Fearful GOP Incumbents May Go To The Mat On Kagan

Under normal circumstances, Elena Kagan would have little trouble being confirmed as the fourth woman in history to serve on the U.S. Supreme Court.

In all likelihood, she would receive as many Republican votes as she got last year in winning confirmation as U.S. solicitor general. Kagan got seven in that round. And Justice Sonia Sotomayor got nine Republican votes on her way to the high court in the summer of 2009.  

But not this year. We may now see Republican support for Kagan dwindle to nearly nothing in the election year atmosphere of 2010. And some are urging the Senate's minority Republicans to mount a filibuster against her.

How have times changed so quickly? Talk to Robert Bennett, the three-term Republican senator from Utah who will not be back next year. Bennett went home last weekend for the state party convention and finished third behind two men who had never run for office before. As a result, the incumbent will not even be on the ballot when Utah holds its primary election next month.

Bennett, 76, had become a target for anti-Washington sentiment in his home state. A lifelong conservative and a Mormon, Bennett found himself tarred with Big Government and Wall Street because he voted for the bank rescue urged by President George W. Bush and the entire economic policy establishment in October 2008.   

The scandal-free Utahn, who last won re-election with nearly 69 percent of the vote, was also pilloried for his powerful position on the Senate Appropriations Committee, which spends money, and for negotiating with a Democrat on a health care bill that went nowhere.  The millstones that brought Bennett down were not only his office and career but also his specific efforts to legislate responsibly and cooperatively.

No other Republicans in the Senate face nominating systems that are likely to bring them to grief this year.  But virtually all Republicans are looking over their shoulders at the movement known as the Tea Party and the implacable ire of its activists.  

These highly energized and conservative populists have driven Florida Gov. Charlie Crist out of his state's GOP Senate primary and may well defeat the Republican establishment candidate, Trey Grayson, later this month in Kentucky's Senate primary.

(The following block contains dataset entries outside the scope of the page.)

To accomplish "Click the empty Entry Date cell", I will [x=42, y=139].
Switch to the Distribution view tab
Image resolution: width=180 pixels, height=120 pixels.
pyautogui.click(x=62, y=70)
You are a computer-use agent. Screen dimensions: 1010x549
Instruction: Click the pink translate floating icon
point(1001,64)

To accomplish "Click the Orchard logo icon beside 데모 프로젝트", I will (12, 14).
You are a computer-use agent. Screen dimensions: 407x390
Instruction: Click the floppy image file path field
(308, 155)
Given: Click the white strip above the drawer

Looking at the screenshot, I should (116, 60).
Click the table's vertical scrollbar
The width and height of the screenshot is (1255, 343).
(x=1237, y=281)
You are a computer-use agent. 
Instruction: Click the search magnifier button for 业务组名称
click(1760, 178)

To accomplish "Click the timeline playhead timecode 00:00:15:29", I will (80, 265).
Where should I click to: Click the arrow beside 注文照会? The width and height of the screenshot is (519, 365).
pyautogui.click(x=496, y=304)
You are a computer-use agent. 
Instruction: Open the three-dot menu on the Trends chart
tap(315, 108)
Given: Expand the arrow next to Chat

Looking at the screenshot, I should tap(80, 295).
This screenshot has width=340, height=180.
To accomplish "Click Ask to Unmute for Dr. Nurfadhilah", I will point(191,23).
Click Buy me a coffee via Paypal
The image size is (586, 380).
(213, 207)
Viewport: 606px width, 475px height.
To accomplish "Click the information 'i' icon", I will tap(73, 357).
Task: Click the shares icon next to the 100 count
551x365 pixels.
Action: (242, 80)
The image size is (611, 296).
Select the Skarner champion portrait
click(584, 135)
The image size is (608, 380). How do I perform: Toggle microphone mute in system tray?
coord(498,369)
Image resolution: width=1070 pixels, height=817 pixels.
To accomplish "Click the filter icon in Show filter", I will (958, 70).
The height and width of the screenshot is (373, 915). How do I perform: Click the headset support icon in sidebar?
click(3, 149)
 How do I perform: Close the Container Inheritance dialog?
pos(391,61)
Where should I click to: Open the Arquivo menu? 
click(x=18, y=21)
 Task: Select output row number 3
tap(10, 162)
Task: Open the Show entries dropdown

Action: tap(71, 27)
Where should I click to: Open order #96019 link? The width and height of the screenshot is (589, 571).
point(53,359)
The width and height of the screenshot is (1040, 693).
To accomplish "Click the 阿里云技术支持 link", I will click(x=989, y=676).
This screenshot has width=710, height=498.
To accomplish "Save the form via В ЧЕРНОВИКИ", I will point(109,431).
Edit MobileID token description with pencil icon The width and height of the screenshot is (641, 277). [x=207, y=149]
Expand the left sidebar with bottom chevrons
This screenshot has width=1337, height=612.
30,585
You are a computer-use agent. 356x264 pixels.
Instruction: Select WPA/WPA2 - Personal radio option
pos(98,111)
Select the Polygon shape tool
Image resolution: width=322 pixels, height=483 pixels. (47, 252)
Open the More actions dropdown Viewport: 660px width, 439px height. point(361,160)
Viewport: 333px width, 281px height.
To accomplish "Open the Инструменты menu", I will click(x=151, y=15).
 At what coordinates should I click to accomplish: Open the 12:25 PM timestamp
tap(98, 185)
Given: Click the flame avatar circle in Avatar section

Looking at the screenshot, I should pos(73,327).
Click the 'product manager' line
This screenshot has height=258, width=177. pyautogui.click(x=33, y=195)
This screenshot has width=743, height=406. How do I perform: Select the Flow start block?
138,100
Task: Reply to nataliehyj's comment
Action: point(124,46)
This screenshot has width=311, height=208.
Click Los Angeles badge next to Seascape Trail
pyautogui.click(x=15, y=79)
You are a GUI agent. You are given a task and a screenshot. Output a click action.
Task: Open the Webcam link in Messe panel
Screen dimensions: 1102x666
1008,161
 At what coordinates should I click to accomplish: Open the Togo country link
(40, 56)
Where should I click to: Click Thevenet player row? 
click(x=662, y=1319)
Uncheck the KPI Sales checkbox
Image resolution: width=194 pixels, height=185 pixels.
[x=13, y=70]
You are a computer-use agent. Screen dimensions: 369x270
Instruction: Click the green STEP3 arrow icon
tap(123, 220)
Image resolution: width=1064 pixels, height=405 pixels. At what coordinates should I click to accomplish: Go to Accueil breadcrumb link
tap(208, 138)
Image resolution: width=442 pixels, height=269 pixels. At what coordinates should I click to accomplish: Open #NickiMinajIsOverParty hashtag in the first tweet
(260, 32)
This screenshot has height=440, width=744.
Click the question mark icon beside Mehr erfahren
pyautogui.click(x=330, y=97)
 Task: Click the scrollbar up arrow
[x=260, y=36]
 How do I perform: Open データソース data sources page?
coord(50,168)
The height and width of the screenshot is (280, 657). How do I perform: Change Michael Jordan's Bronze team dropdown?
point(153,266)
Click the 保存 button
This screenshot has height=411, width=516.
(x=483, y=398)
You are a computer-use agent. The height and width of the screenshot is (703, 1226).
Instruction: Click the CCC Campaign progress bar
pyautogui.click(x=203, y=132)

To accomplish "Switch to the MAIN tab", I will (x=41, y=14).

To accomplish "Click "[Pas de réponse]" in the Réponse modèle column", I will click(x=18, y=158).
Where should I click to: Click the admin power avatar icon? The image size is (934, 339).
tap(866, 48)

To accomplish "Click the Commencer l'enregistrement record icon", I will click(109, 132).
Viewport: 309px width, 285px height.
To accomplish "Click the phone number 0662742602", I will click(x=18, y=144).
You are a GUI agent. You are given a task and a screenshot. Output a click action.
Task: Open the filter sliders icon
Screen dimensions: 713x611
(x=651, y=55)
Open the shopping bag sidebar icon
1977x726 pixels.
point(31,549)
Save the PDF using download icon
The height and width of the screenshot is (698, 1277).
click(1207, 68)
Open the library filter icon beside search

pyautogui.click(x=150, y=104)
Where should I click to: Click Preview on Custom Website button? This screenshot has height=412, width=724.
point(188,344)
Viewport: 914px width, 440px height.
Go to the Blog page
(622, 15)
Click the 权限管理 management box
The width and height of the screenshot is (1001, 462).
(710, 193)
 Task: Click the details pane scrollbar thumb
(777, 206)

If Kagan should become an issue for these candidates in the days ahead, it could force the GOP in Washington to harden its line against her.  The activists of the right are more in charge of the Republican strategy in Washington right now than the party's congressional leaders.  So if the latter want to stay in some semblance of command, they must lend an ear to the rank and file.

By the same reasoning, Republican candidates for office this fall can ill afford to ignore the certain trumpet being sounded on their right.  

Kagan may not matter as much to the Tea Party as, say, deficit spending, health care or the immigration issue. That means it may be enough for most Republicans to oppose her or say they would, without going to the extreme means of a filibuster.  

But, then, is the filibuster really so extreme anymore? When it meant getting out the cots and talking all night, perhaps. But now? Now that it's all done virtually and the Senate has cloture votes almost as routinely as quorum calls?  Now, when the threatened filibuster known as a "secret hold" blocks scores of nominations at once?

Looking past the financial reregulation bill now on the floor, we can expect nearly everything of importance the Senate does for the rest of this year to be filibustered — including climate change and immigration. So filibustering Kagan will contribute to the image of the GOP as obstructionist.

But so what? Some in the GOP may chafe at being called the "party of no," but these days those on the right who are most on the march are glad to wear that label as a badge of honor.

At most times in our history, clearly qualified nominees with presentable credentials for the high court — as jurists, legislators or political figures — have been confirmed with little struggle. In 1986, Justice Antonin Scalia could be appointed by President Ronald Reagan and confirmed 98-0, even in the middle of an election year.

But change came in 1987, when Reagan tried to install Robert Bork alongside Scalia. Democrats had just taken over the Senate and wanted a chance to resist Reaganism. Bork lost in the Judiciary Committee and in the full Senate as well.  
Since then, many conservatives have been spoiling for a chance to even the score.  Republicans did not choose to contest the nominations of Justices Ruth Bader Ginsburg and Stephen Breyer in the early 1990s, and President Clinton got no later chances to fill vacancies.

The next Democratic nominee was Sotomayor, and her case was complicated by her status as the first Latino appointee, and by the newness of the Obama regime. Neither restraint is present this time around.

We may find that, in our time, the prospect of denying a president his choice for the Supreme Court is too tantalizing to rule out.  And even in failure, taking the fight to the max might look irresistible.